Emilia fa notare che nella casa di accoglienza, da loro gestita vi sono le possibilità di poterle ospitare, ma fa anche notare come stranamente queste richieste non siano mai giunte, nonostante i dirigenti del centro abbiano dichiarato di averne fatto richieste a diverse strutture…

… Fuori il presidio della rete antirazzista si è intanto ingrossato. Sono più di un centinaio ed in appoggio alla nostra azione interna bloccano per un ora la statale 106. Anche loro hanno deciso di passare la notte lì fuori e montano subito le tende approntando anche una piccola cucina da campo a base di Kebab.

Michele in queste cose organizzative non lo frega nessuno….

Intanto si fa sera. Tutti gli immigrati hanno già cenato. Ed ora si raggruppano nella sala dove esiste una sola televisione. 25 persone a decidere ogni sera che programma vedere fra centinaia di film, documentari, spettacoli vari. Una discussione ogni sera che alcune volte è sfociata in qualche rissa.

Ma facciamo osservare ai funzionari del centro che anche in una piccola famiglia italiana è complicato trovare l’accordo su cosa vedere, stando comodamente seduti su un divano di classe. Qui hanno dovuto blindare la TV, incassandola nel muro e chiudendola con una doppia serratura. La sera un addetto della Misericordia la apre e da il telecomando ad uno di loro. Faccio osservare che sarebbe giusto mettere una Tv in ogni stanza.

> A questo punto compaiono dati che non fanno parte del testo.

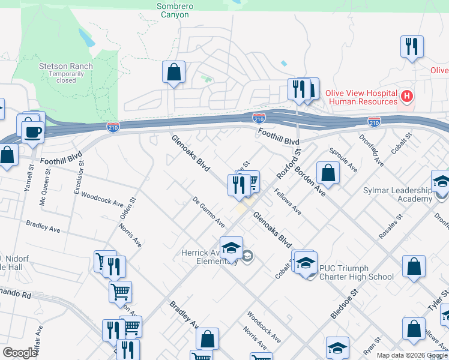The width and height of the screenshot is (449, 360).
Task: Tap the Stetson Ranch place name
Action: [66, 66]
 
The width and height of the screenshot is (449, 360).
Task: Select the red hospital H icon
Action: [408, 96]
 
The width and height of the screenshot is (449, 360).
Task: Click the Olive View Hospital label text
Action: [361, 94]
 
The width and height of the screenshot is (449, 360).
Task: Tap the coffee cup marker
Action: [32, 131]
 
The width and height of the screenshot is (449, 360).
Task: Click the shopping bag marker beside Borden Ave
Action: [328, 173]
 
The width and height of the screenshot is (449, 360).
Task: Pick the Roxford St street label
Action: [288, 164]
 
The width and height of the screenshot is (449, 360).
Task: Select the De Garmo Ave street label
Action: [209, 212]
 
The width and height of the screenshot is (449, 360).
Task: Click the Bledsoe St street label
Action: [344, 304]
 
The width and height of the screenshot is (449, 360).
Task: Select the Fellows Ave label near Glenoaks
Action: [288, 202]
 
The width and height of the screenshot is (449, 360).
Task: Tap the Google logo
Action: [20, 353]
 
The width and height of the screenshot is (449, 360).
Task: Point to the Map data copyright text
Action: [411, 355]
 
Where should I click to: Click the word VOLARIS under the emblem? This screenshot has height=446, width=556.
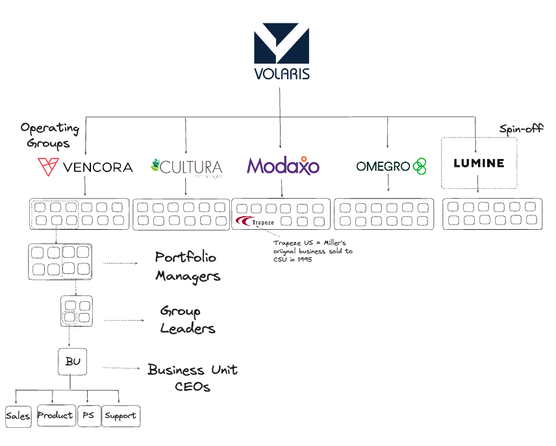(x=281, y=72)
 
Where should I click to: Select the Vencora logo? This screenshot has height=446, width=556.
(x=85, y=167)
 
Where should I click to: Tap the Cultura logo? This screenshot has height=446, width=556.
(x=186, y=167)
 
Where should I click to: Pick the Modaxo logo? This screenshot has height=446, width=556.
(x=283, y=166)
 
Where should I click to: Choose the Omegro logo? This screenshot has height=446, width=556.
(x=390, y=166)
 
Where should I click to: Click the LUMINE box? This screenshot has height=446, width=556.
(x=479, y=163)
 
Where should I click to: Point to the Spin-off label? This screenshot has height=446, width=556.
(x=521, y=129)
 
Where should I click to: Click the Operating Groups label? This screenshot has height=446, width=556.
(x=49, y=134)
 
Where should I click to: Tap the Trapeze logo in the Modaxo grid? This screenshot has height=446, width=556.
(x=255, y=222)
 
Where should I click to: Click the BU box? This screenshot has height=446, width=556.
(x=73, y=362)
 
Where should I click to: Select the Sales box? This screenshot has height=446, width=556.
(x=18, y=416)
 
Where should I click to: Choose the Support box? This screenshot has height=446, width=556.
(x=121, y=416)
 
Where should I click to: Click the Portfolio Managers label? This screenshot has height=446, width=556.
(x=187, y=266)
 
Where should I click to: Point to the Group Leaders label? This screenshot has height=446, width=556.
(x=187, y=320)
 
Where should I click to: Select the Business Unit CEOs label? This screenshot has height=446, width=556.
(x=192, y=378)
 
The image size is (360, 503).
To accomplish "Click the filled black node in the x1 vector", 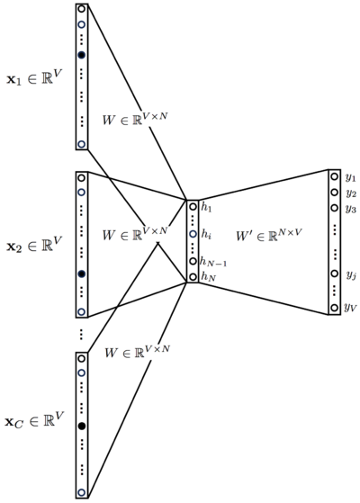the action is click(82, 55).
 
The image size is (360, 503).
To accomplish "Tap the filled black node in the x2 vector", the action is click(82, 274).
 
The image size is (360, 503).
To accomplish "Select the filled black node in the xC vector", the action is click(82, 426).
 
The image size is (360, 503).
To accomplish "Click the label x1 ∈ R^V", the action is click(33, 76).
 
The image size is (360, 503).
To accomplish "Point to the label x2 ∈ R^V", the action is click(33, 244).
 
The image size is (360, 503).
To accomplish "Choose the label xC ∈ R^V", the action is click(34, 419).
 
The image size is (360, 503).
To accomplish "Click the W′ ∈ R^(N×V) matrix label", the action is click(269, 235).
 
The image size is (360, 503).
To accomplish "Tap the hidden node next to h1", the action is click(193, 207).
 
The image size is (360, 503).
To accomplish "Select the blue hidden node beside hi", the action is click(193, 234).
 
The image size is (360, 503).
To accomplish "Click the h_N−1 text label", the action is click(213, 263).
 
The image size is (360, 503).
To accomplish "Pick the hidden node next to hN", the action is click(193, 276).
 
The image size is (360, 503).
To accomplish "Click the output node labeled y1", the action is click(334, 176).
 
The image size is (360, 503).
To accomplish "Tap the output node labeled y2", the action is click(334, 193).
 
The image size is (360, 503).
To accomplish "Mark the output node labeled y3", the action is click(334, 208).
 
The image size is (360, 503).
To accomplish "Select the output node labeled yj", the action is click(334, 274).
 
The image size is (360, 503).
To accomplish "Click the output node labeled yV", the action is click(334, 308).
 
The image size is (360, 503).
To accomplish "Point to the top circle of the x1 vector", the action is click(82, 9).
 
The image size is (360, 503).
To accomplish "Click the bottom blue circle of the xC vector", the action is click(82, 492).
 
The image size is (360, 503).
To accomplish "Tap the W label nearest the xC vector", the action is click(137, 352).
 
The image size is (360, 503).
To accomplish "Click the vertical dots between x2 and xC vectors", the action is click(81, 334).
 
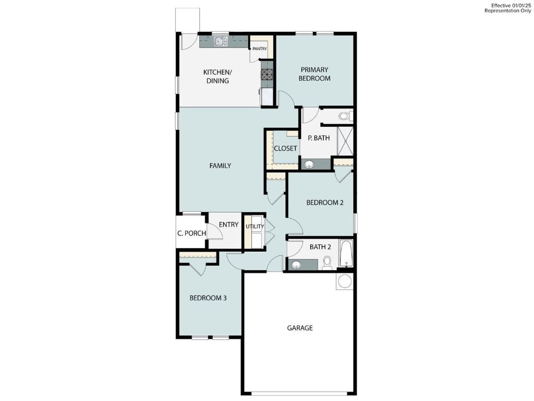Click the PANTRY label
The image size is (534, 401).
point(260,49)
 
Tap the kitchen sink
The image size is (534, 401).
point(220,41)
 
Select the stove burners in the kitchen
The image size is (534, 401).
point(267,75)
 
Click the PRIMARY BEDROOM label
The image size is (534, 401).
point(314,74)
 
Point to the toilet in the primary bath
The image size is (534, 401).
point(345,116)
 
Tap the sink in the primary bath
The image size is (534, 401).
point(309,164)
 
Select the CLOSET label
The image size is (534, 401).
point(285,148)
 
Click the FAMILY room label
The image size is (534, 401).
point(220,166)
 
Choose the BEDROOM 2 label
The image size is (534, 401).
point(324,203)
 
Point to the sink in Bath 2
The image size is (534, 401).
point(296,265)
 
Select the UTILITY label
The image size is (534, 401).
point(255,227)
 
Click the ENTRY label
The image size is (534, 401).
point(228,225)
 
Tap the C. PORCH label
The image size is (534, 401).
point(191,233)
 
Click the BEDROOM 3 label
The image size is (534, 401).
point(208,298)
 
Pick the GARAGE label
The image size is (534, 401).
point(300,328)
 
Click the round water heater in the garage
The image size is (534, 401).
point(345,281)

Il prefetto vicario ed il direttore del CPT ci chiedono se vogliamo cenare anche noi con gli immigrati e così facciamo. Gli immigrati scendono in mensa a gruppi di 25 e noi ci troviamo con un gruppo del modulo B1. La mensa distribuisce pasti pre riscaldati provenienti da fuori. Sono tutti incellofanati come avviene in tutte le mense. Un piatto di pasta e melanzane come primo, un secondo di formaggio e prosciutto ed una grossa arancia.

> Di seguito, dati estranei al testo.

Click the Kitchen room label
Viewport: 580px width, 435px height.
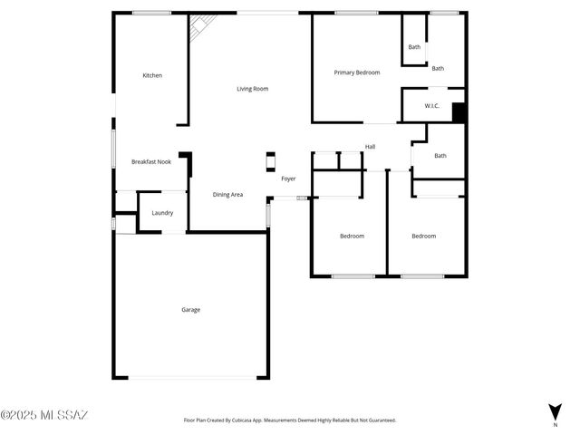coord(152,75)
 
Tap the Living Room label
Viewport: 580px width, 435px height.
coord(253,89)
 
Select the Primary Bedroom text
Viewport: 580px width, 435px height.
coord(356,72)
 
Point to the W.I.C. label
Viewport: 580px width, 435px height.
coord(432,106)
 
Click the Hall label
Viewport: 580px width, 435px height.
coord(371,147)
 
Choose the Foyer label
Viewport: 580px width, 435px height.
coord(288,179)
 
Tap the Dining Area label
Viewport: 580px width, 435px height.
coord(227,194)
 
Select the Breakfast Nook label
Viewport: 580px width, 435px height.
coord(151,161)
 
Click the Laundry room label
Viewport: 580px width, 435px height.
coord(162,213)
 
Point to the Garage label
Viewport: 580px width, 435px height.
coord(190,310)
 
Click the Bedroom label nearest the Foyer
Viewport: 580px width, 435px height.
coord(352,236)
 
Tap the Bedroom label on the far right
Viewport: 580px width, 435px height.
coord(423,236)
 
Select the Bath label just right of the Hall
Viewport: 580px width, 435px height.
coord(440,155)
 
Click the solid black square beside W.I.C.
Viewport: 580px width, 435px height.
coord(459,112)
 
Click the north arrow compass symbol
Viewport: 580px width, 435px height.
coord(555,411)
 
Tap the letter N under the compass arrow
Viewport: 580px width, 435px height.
coord(555,424)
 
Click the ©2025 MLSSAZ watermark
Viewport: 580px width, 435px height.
coord(44,416)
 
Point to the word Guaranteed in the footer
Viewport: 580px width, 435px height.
coord(378,420)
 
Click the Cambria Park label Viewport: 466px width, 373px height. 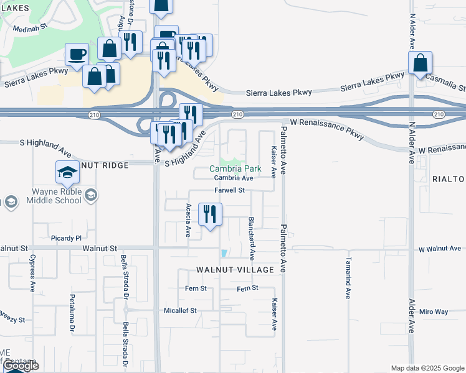tap(235, 168)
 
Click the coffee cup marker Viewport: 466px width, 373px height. tap(77, 54)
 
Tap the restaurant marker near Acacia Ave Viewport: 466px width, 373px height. tap(210, 214)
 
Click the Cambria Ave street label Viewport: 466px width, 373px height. tap(234, 178)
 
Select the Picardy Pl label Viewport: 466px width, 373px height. tap(66, 238)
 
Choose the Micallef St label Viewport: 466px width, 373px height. tap(180, 310)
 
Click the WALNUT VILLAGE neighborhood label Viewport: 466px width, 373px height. tap(235, 270)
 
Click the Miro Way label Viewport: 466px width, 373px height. tap(434, 311)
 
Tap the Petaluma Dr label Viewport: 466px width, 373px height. tap(72, 313)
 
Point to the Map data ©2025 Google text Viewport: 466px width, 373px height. tap(427, 368)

Cominciamo ad avvertire la stanchezza. Sono le 21 appena ma stiamo da 9 ore a girare come pazzi nel centro. Ritorniamo al nostro modulo e ci accampiamo nella sala. Qui gli immigrati ci portano due materassi che mettono a terra. Ci sistemiamo con le nostre poche cose sui materassi. Più tardi la Misericordia ci porterà delle coperte e dei cuscini. Con noi resterà solo il sostituto del prefetto vicario giunto appositamente a dare il cambio. Per proteggerci, ci dicono, durante la notte (da chi ?) ci mandano tre giovanotti della digos vestititi come si vestono i poliziotti quando li mandano alle nostre manifestazioni. Jeans, borse di tela a tracolla, orecchini, felpe con cappucci, cappellini di lana. Il prefetto vicario si allunga su una panca, noi ci adeguiamo sui materassi.

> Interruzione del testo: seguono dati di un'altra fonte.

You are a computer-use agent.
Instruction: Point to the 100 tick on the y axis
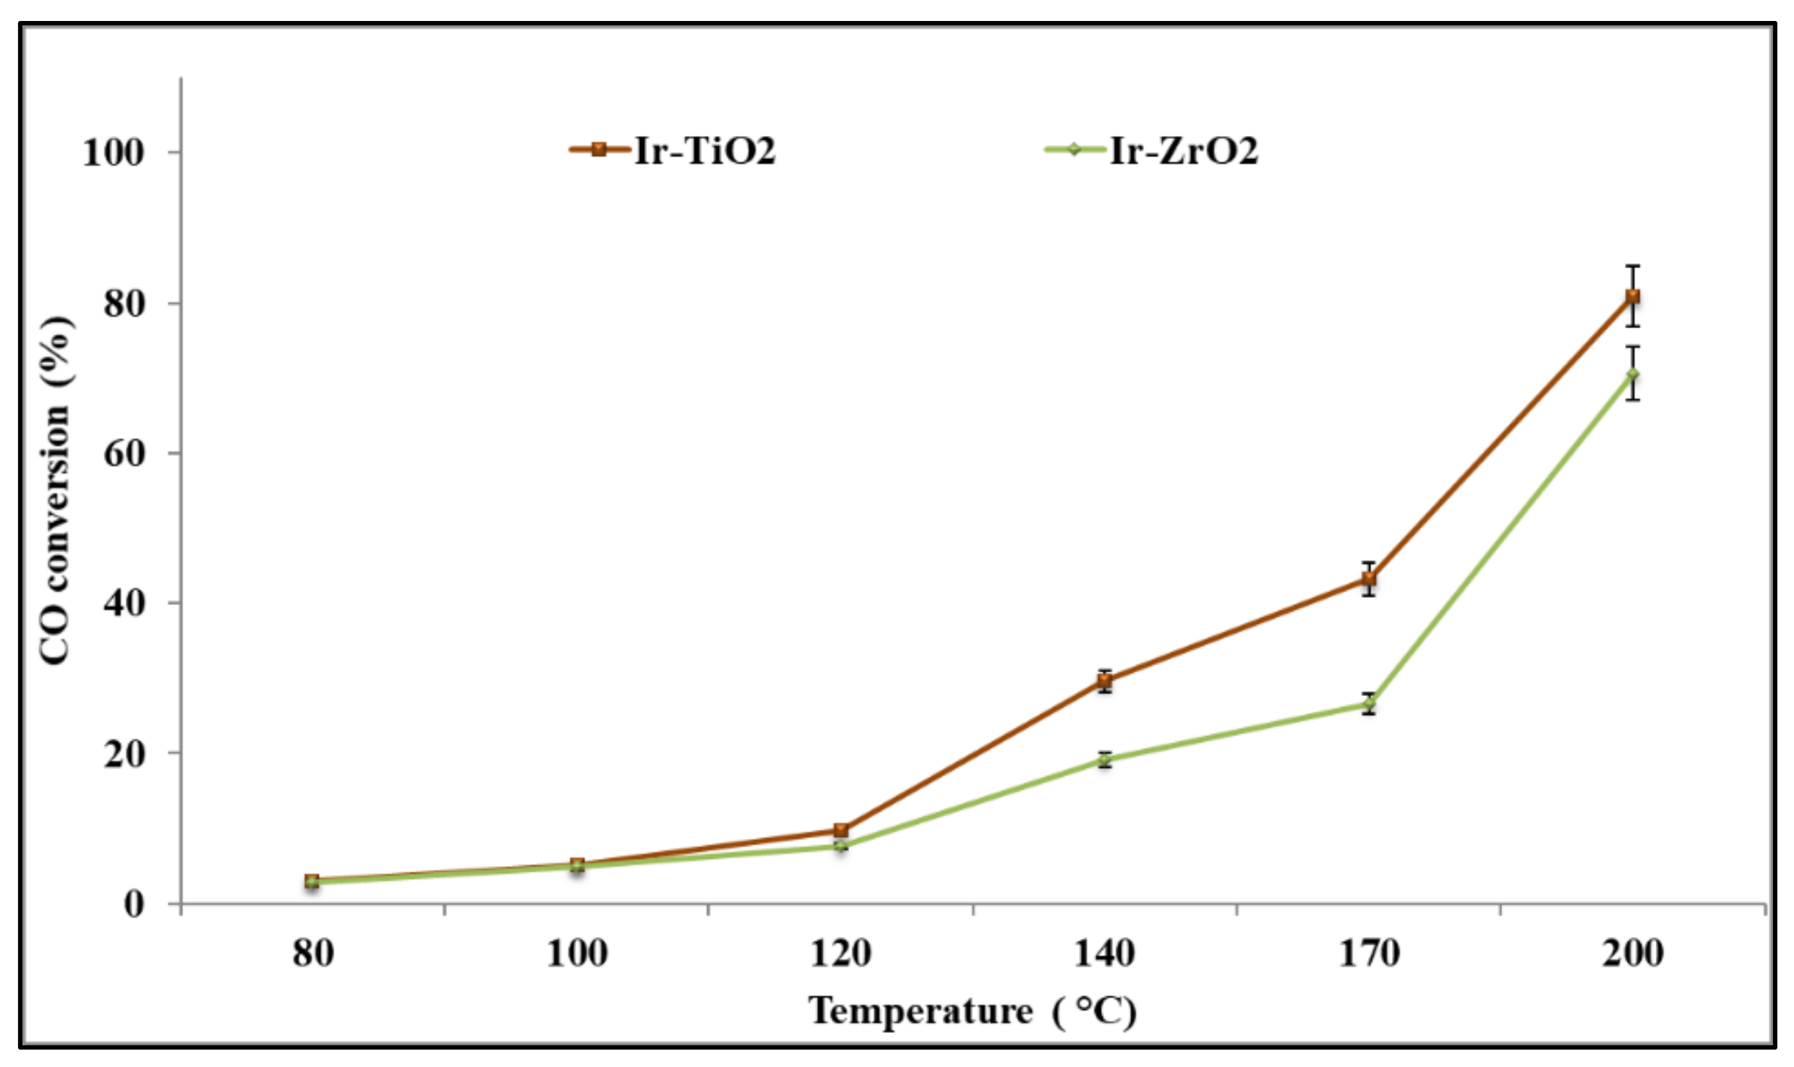(114, 153)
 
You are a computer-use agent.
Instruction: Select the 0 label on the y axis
(134, 904)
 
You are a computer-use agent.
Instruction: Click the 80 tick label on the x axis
(312, 954)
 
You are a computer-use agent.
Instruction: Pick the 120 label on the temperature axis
(840, 954)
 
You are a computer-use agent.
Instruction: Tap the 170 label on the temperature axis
(1369, 954)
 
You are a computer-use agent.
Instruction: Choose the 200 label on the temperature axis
(1632, 954)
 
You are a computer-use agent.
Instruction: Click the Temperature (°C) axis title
(972, 1011)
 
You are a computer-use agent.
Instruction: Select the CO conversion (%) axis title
(56, 490)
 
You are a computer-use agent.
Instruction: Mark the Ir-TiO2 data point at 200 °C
(1632, 296)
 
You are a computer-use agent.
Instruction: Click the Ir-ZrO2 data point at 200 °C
(1632, 374)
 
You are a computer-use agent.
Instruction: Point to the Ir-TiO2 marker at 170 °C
(1369, 578)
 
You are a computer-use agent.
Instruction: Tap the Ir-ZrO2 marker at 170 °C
(1369, 703)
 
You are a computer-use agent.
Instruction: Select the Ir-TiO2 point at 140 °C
(1104, 681)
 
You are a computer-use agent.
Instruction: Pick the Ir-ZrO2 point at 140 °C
(1104, 760)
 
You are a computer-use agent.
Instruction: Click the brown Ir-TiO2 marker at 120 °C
(840, 830)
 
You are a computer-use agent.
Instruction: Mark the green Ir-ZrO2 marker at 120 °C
(840, 845)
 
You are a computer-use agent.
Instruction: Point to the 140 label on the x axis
(1104, 954)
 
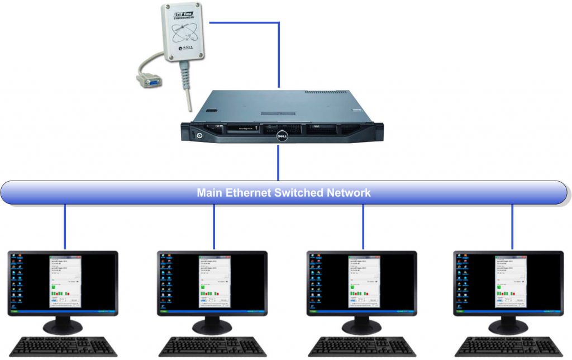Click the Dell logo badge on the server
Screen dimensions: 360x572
(283, 135)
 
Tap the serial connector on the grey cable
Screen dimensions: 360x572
(150, 82)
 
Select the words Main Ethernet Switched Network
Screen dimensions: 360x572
(283, 193)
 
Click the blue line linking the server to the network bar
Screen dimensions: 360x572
(278, 163)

Caruso per motivi opposti 11 anni prima di Salvini

Un deputato che dorme a terra non lo hanno mai visto. La notte passa tranquilla ed alle otto in punto Emilia fra le rimostranze di Caruso dà la sveglia. Fatta una fugace colazione a base di caffè, ritorniamo subito nel CPA e negli uffici per avere già i primi riscontri sui fascicoli richiesti. La notte, ci fanno sapere i compagni fuori, è passata tranquilla ed ora sono già al lavoro per rimettere gli striscioni, le bandiere, lanciare attraverso i microfoni gli appelli per la chiusura del centro. La loro voce si sente dall’interno e riusciamo nel nostro giro anche ad identificare chi sta parlando e cosa dice.

Nella verifica fatta anche qui saltano fuori enormi contraddizioni che lo stesso prefetto non può che far evidenziare anche di fronte a noi stessi. Anche in questo caso l’impegno è quello di risolvere tutti i casi venuti alla luce. Finiamo il nostro lavoro alle 14. Dal governo qualche altra voce si è fatta sentire. Il tam tam nei giornali è stato enorme e tutte le Tv se ne sono occupate con interviste e filmati. Il nostro scopo è stato pienamente raggiunto ora attendiamo tutti dal governo di centrosinistra fatti concreti.